• [Exercise]: I'd like the entries reproduced exactly, with all pictures omitted.

---

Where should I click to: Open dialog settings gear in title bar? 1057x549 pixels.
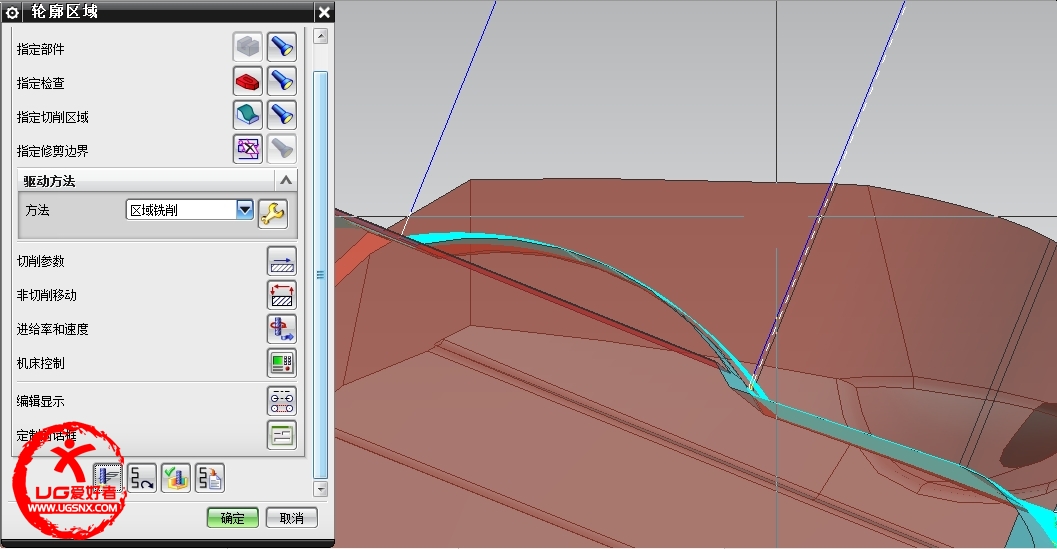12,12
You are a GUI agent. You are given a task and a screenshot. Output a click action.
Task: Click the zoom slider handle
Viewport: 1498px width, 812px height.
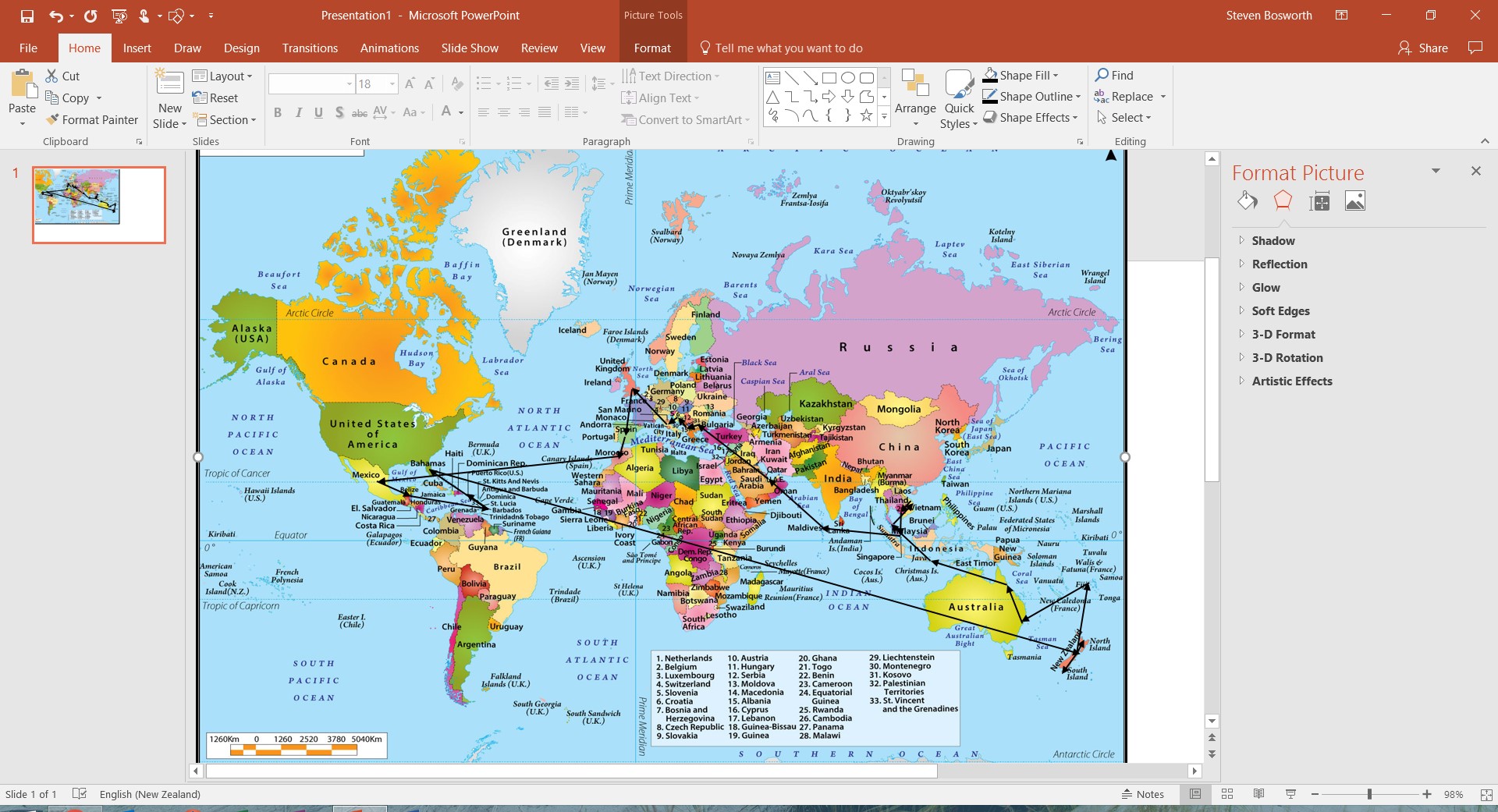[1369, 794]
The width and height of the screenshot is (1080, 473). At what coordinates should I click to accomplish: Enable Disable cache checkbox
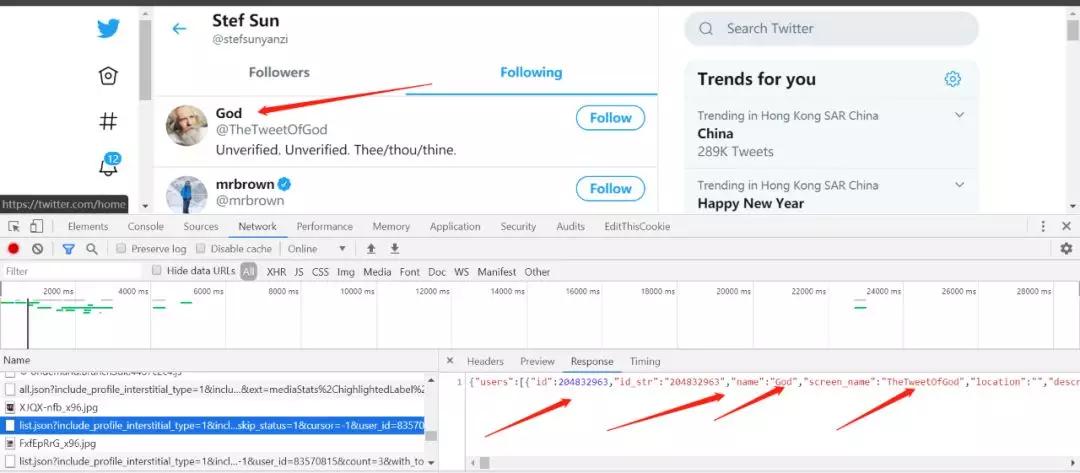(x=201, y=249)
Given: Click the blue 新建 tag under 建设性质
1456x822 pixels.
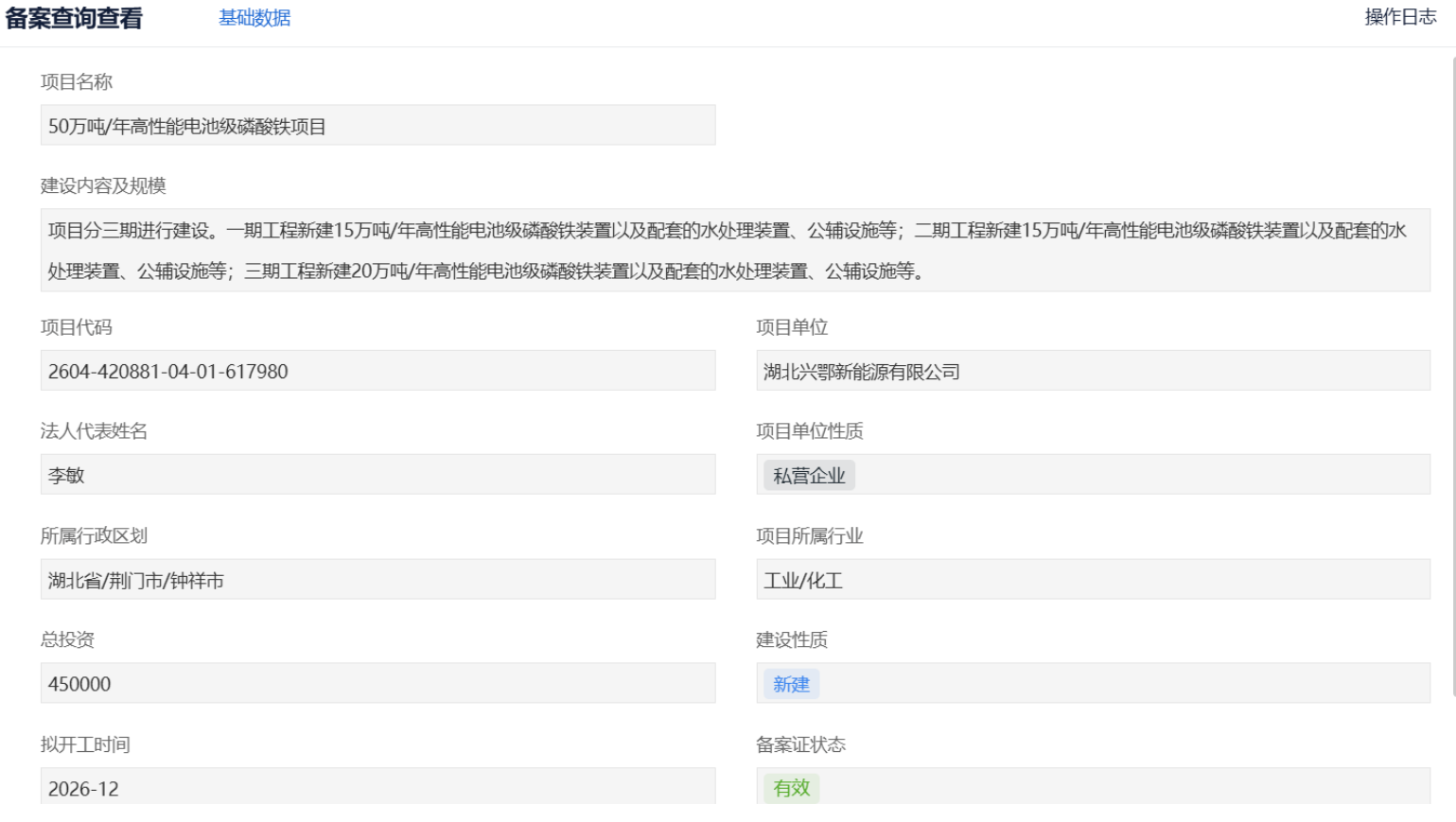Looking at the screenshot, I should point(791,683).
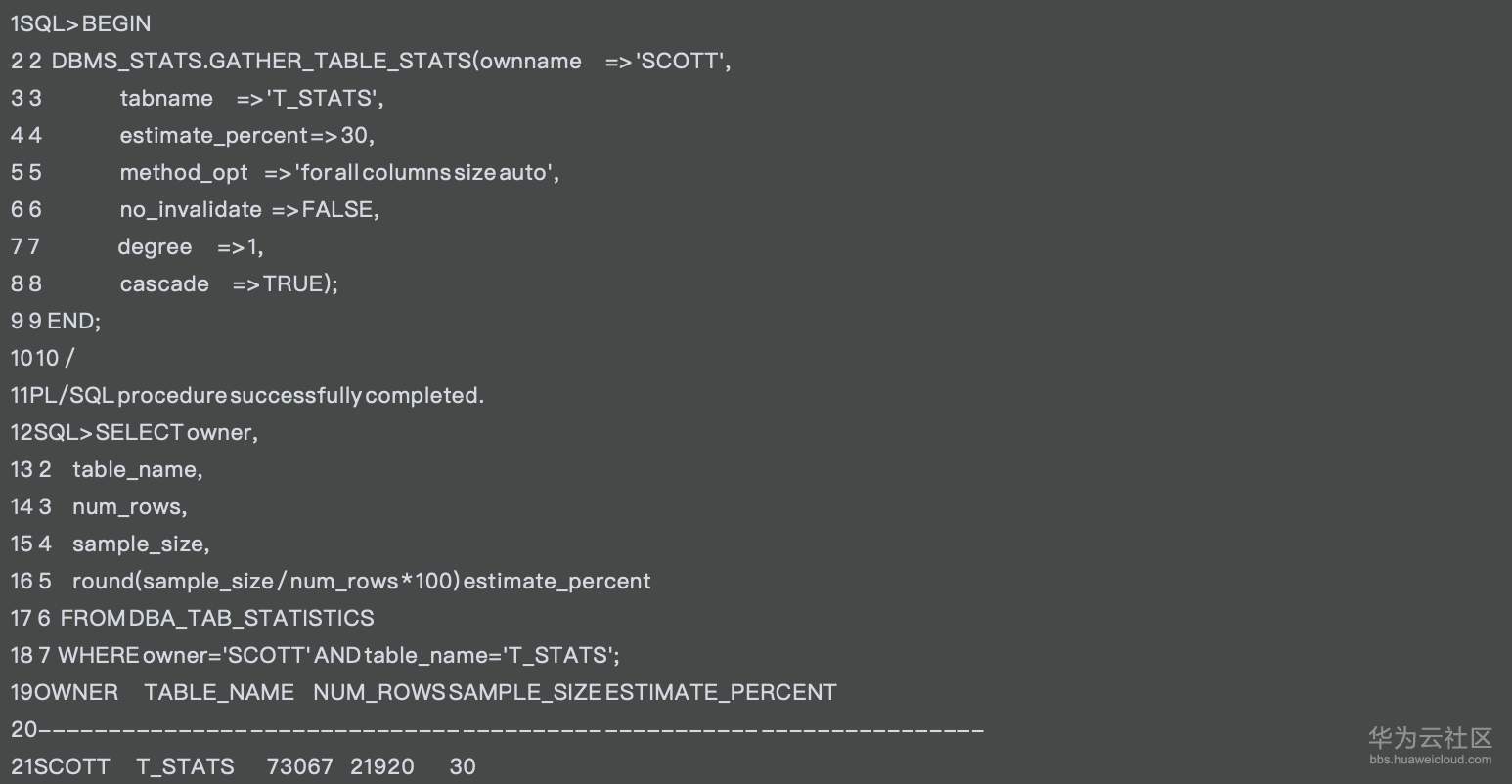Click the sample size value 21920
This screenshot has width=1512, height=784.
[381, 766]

---

• [Answer section]:
Where should I click to: Open dialog settings gear in title bar? 1057x549 pixels.
12,12
You are a GUI agent. You are given a task and a screenshot. Output a click action.
Task: Click the zoom slider handle
Viewport: 1498px width, 812px height.
[1369, 794]
The width and height of the screenshot is (1080, 473). At what coordinates should I click to accomplish: Enable Disable cache checkbox
(x=201, y=249)
Given: Click the blue 新建 tag under 建设性质
1456x822 pixels.
Looking at the screenshot, I should point(791,683).
Click the sample size value 21920
This screenshot has width=1512, height=784.
[381, 766]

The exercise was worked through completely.